🤖 AI Summary
This study investigates whether large language models genuinely possess theory of mind (ToM)—the capacity to infer others’ latent mental states such as beliefs and intentions—rather than relying on superficial cues. Through three established ToM benchmarks, the authors systematically evaluate nine state-of-the-art models, comparing reasoning-based and non-reasoning architectures while introducing fine-grained response analysis. Findings reveal that current reasoning models do not consistently outperform non-reasoning counterparts on ToM tasks; excessive reasoning can even degrade performance, whereas moderately constraining reasoning length improves results. Moreover, models frequently resort to shortcut strategies based on option matching, and their performance markedly improves when answer choices are removed.
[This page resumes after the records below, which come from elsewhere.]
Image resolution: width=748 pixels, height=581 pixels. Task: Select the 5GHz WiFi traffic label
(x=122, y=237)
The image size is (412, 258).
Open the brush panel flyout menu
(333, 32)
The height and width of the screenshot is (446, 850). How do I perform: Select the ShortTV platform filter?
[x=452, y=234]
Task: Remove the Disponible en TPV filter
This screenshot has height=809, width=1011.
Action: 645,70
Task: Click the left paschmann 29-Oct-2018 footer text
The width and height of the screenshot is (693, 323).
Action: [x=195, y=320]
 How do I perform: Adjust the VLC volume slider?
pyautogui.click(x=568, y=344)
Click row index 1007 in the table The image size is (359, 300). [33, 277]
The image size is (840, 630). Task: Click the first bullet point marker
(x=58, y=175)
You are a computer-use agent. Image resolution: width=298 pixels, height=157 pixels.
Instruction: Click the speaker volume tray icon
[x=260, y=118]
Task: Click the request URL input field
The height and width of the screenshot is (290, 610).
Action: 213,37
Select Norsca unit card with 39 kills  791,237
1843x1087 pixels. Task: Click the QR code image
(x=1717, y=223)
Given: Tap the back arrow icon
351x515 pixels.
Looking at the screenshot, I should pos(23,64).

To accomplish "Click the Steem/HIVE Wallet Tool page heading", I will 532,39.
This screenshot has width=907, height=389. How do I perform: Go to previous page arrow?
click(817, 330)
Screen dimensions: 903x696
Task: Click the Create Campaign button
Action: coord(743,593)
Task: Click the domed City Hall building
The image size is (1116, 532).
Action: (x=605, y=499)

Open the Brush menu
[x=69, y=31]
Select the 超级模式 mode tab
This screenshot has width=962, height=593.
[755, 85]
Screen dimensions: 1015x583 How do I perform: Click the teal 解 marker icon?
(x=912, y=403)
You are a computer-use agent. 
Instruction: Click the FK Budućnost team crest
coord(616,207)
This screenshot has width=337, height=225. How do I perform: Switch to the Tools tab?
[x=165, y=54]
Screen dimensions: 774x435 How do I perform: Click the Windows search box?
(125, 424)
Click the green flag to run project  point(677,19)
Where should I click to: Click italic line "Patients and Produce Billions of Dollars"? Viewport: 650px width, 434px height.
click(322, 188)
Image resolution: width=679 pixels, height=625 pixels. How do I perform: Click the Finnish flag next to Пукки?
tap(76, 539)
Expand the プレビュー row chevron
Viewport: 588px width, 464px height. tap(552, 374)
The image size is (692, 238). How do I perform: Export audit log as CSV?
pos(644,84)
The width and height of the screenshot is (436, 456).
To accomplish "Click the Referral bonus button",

To address these issues, the work proposes Slow-to-Fast adaptive reasoning and Think-to-Match anti-shortcut interventions, highlighting the limitations of “slow thinking” in social reasoning and underscoring the need for adaptive reasoning mechanisms.
📝 Abstract
Theory of Mind (ToM) assesses whether models can infer hidden mental states such as beliefs, desires, and intentions, which is essential for natural social interaction. Although recent progress in Large Reasoning Models (LRMs) has boosted step-by-step inference in mathematics and coding, it is still underexplored whether this benefit transfers to socio-cognitive skills. We present a systematic study of nine advanced Large Language Models (LLMs), comparing reasoning models with non-reasoning models on three representative ToM benchmarks. The results show that reasoning models do not consistently outperform non-reasoning models and sometimes perform worse. A fine-grained analysis reveals three insights. First, slow thinking collapses: accuracy significantly drops as responses grow longer, and larger reasoning budgets hurt performance. Second, moderate and adaptive reasoning benefits performance: constraining reasoning length mitigates failure, while distinct success patterns demonstrate the necessity of dynamic adaptation. Third, option matching shortcut: when multiple choice options are removed, reasoning models improve markedly, indicating reliance on option matching rather than genuine deduction. We also design two intervention approaches: Slow-to-Fast (S2F) adaptive reasoning and Think-to-Match (T2M) shortcut prevention to further verify and mitigate the problems. With all results, our study highlights the advancement of LRMs in formal reasoning (e.g., math, code) cannot be fully transferred to ToM, a typical task in social reasoning. We conclude that achieving robust ToM requires developing unique capabilities beyond existing reasoning methods.